» Textauszug:
• • • •
Eine gesunde Präsentation der grundlegenden biblischen
Lehre vom Evangelium (z.B. Römerbrief) wäre nötig, um eine gemischte
Leserschaft anzusprechen und klare Verhältnisse zu schaffen. Eine solche
systematische Abhandlung des Evangeliums wird in dem Buch jedoch systematisch
gemieden.
Stattdessen verzerrt LMV das Evangelium. Von einem Buch,
dass Nichtchristen in 40 schrittweisen Lektionen den Sinn des Lebens erklären
und sie somit zu Gott führen will, sollten wir erwarten, dass in den ersten
Lektionen der Leser mit Gott konfrontiert, von Sünde überführt und zur Buße
aufgerufen wird und ihm Christus und sein Heilswerk vorgestellt werden. Doch in
typisch "kundenfreundlicher" pragmatischer Manier werden
unentbehrliche Evangeliums-Inhalte wie Gottes Heiligkeit, Gerechtigkeit und
Zorn, Buße, Verdorbenheit in Sünde, Umkehr etc. ausgelassen. Anstatt den
schrecklichen Zustand des Sünders und seine ewige Verdammnis zu verdeutlichen,
beschreibt Warren die Alternative zum Glauben: "Alles andere ist nur ein Existieren" (S. 57).
• • • •
» Daten zu Elementen und Textpositionen:
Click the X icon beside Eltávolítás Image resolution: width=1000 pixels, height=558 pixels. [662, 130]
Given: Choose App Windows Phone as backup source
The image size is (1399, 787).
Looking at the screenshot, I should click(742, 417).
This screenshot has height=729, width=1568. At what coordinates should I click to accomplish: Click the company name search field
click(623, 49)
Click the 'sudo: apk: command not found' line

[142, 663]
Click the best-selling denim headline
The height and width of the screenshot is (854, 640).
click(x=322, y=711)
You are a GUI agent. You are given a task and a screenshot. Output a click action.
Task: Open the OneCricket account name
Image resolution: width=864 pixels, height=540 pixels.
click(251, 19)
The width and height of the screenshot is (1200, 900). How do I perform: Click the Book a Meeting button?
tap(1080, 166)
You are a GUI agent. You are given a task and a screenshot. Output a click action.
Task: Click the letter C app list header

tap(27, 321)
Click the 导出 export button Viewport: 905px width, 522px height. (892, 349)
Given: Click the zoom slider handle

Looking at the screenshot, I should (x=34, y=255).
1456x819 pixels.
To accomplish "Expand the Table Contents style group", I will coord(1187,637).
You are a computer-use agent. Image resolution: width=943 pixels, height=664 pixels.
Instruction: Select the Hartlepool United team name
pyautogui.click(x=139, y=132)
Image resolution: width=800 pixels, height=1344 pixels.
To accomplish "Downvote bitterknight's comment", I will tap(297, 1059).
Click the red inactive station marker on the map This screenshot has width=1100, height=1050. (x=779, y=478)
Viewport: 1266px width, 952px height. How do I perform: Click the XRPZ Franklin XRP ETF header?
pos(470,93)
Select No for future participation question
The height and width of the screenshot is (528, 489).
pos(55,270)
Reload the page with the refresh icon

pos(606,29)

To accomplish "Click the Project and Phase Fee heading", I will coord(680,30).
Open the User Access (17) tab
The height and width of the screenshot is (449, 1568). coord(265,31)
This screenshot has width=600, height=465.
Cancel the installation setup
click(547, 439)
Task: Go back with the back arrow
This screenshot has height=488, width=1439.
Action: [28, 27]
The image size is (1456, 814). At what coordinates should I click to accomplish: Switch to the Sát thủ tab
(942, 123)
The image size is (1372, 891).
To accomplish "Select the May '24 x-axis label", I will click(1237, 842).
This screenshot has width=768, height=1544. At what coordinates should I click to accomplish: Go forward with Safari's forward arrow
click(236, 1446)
• • • •
» Arbeitsschritte:
(a) Übertragen Sie aus der Auflistung die Zeilen von der Zeile mit „Open the User Access (17) tab“ bis einschließlich der letzten Zeile der Auflistung unverändert.
(b) Führen Sie den Textauszug über die Darstellung des Evangeliums in dem Buch fort, beginnend nach seinem letzten Satz.

» Lösungen:
(a)
Open the User Access (17) tab
The height and width of the screenshot is (449, 1568). coord(265,31)
This screenshot has width=600, height=465.
Cancel the installation setup
click(547, 439)
Task: Go back with the back arrow
This screenshot has height=488, width=1439.
Action: [28, 27]
The image size is (1456, 814). At what coordinates should I click to accomplish: Switch to the Sát thủ tab
(942, 123)
The image size is (1372, 891).
To accomplish "Select the May '24 x-axis label", I will click(1237, 842).
This screenshot has width=768, height=1544. At what coordinates should I click to accomplish: Go forward with Safari's forward arrow
click(236, 1446)

(b)
LMV übersieht zudem die Tatsache, dass auch ein
Ungläubiger ein Lebensziel verfolgt - Feindschaft gegen Gott. Es verkennt, dass
der Lebenssinn, das Wesen und die Natur des Ungläubigen in Rebellion gegen Gott
besteht, dass er sündig und völlig verdorben ist. Das Buch verharmlost oder
ignoriert Wahrheiten wie das Problem der Sündigkeit vor einem heiligem Gott,
die absolute Notwendigkeit der Errettung sowie die Gerechtigkeit und Heiligkeit
Gottes.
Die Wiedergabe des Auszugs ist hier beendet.